Based on the SNP data, we estimated the population history of Chinese alligator (and that of the chicken, green anole, and human) by using the pairwise sequentially Markovian coalescent (PSMC) model, which has been used to deduce human population history68. The alligator PSMC curve depicts a unique increase in its effective population size (Ne) between 0.60 and 1.05 Mya, when other tested species present a consistent decline in population size (Supplementary information, Figure S18). In the human PSMC curve, the younger peak may correspond to an increase in Ne induced by population separation and subsequent admixture68. The Chinese alligator lives in the Yangtze River, the third longest river in the world. The source of the Yangtze River lies in the Tanggula Mountains of the Qinghai-Tibetan Plateau, which experienced widespread and rapid uplifting between 0.6 and 1.1 Mya69. The fossil record indicates that the Chinese alligator once resided in Xinjiang Province of the Qinghai-Tibetan region11. Thus, the concordance between the Ne increase and the Qinghai-Tibetan Plateau uplift (Figure 6B) suggests that Chinese alligators living in the upper Yangtze River would have been forced to swim toward the middle-lower Yangtze. The resulting gene exchange between the upper and lower stream alligators would explain the enhanced Ne in the range of 0.60-1.05 Mya.

Discussion

The amniotes diverged from the tetrapods 340 Mya70 and attained the ability to inhabit terrestrial environments. Many mammals and reptiles then returned to the water and regained adaptations to aquatic life. Crocodilians are semi-aquatic reptiles with unique diving, sensory, and immune adaptations. The Chinese alligator genome sequence has unraveled the genetic basis of secondary aquatic adaptations in the circulatory, metabolic, excretory, cardiac, olfactory, nervous, ocular, auditory, and the innate and adaptive immune systems, presenting evidence for co-evolution of multiple systems specific to the back-to-the water transition. Thus, this study provides a good example of how terrestrial-style reptiles adapt to aquatic environments.

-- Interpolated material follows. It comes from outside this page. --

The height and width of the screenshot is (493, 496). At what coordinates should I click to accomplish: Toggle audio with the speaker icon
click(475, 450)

Hypoxia usually refers to passive low O2 at high altitude31,71 or in aquatic conditions72. Aerobic diving is a distinctive form of voluntarily tolerant hypoxia. Crocodilians have perfect diving ability, which can help them to resist atmospheric hypoxia9. Consequently, the unique molecular signatures of the alligator diving adaptation provide a new perspective into hypoxia resistance.

The Chinese alligator genome is the first complete crocodilian genome to become available, and this will provide a comparative genomic target for deducing the characteristics of the ancestral reptilian genome and rooting the complicated phylogeny of birds. The alligator is also the first TSD species whose genome has been sequenced; therefore, it fills an important gap in resolving sex chromosome evolution.

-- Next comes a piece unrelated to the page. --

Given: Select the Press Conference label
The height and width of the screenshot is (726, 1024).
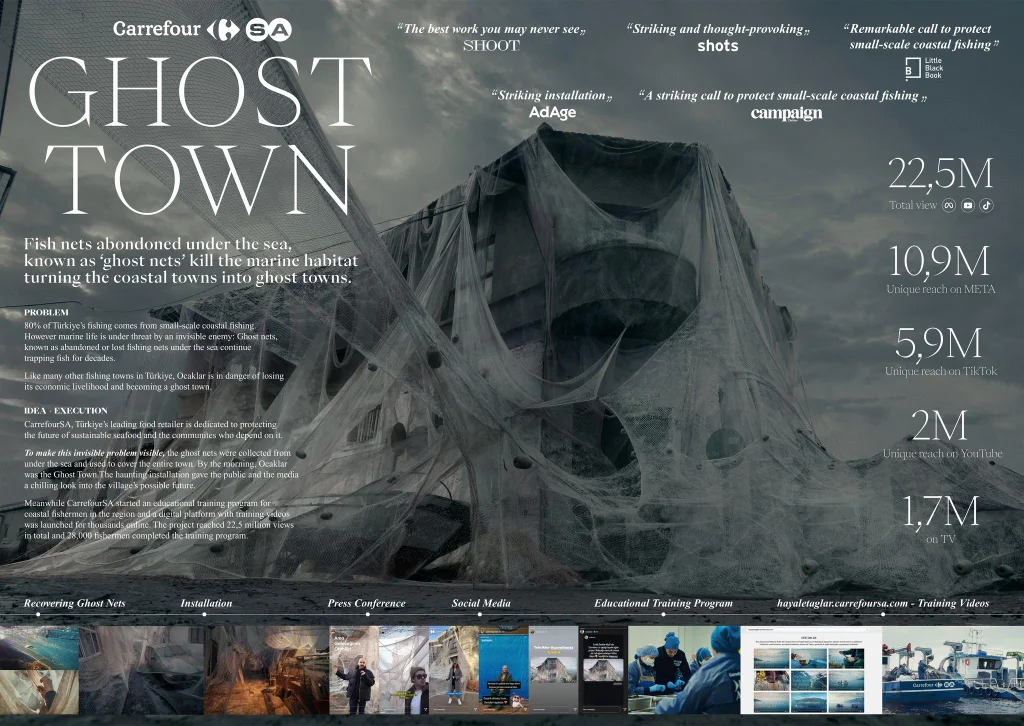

In addition, this single Chinese alligator genome provides a snapshot of the 1 million-year-old population demography of the Chinese alligator species and effectively captures molecular evidence of past geophysical events and historical gene flow. Genome sequencing of the Chinese alligator provides a valuable resource for future efforts in designing better strategies to help protect this endangered reptile.

Materials and Methods

All samples for genome and transcriptome sequencing were provided by the Changxing Yinjiabian Chinese Alligator Nature Reserve. Illumina sequencing and the SOAPdenovo algorithm were used to assemble the Chinese alligator genome. Sequence similarity at the nucleotide and protein levels was applied to identify repeat sequences in Chinese alligator. Genes were annotated based on the repeat-masked genome sequence using ab initio, homology- and RNA-based gene prediction models. Genome adaptive features were extracted from gene families, dN/dS tests, and lineage-specific genes. Sex chromosome evolution was analyzed by synteny comparison and M-FISH. Population history was reconstructed from SNP data.

Full Materials and Methods are provided in Supplementary information, Data S1.